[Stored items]
....

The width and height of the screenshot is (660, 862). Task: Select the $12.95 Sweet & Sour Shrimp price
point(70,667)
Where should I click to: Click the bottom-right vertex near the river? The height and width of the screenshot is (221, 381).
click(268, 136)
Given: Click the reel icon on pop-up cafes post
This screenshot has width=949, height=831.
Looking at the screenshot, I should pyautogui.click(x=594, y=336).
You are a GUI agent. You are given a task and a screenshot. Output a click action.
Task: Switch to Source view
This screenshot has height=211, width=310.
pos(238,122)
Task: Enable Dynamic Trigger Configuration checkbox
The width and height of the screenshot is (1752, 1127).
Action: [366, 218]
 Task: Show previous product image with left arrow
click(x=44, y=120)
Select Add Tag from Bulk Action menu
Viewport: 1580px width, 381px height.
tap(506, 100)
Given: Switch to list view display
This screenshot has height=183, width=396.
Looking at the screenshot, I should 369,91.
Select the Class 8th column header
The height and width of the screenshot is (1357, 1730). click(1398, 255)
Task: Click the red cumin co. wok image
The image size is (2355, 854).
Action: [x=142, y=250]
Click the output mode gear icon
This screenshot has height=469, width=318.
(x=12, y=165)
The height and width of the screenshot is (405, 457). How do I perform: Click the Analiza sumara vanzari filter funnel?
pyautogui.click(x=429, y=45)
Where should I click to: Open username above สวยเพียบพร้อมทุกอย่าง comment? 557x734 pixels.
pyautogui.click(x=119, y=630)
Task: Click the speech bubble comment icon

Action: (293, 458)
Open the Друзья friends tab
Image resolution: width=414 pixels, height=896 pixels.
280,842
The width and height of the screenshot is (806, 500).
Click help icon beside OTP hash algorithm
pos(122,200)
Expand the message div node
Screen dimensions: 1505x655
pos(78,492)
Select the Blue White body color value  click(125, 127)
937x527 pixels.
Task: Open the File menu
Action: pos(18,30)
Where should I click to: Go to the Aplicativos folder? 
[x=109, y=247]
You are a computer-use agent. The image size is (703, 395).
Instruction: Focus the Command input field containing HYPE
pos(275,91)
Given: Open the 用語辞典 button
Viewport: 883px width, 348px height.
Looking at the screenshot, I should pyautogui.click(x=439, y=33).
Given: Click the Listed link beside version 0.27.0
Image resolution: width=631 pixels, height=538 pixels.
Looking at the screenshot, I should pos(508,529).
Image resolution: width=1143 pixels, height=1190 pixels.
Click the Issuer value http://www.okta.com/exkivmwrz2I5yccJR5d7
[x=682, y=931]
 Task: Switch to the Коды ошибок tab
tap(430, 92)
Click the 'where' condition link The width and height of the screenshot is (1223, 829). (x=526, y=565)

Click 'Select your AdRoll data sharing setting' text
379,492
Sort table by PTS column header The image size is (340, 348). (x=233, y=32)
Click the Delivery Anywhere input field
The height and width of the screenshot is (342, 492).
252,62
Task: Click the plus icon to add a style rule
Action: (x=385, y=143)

....

== ACTIVITY ==
Look over the records above and copy each line that includes the string "agent".

== SOLUTION TO THIS EXERCISE ==
You are a GUI agent. You are given a task and a screenshot. Output a click action.
You are a computer-use agent. The image size is (703, 395).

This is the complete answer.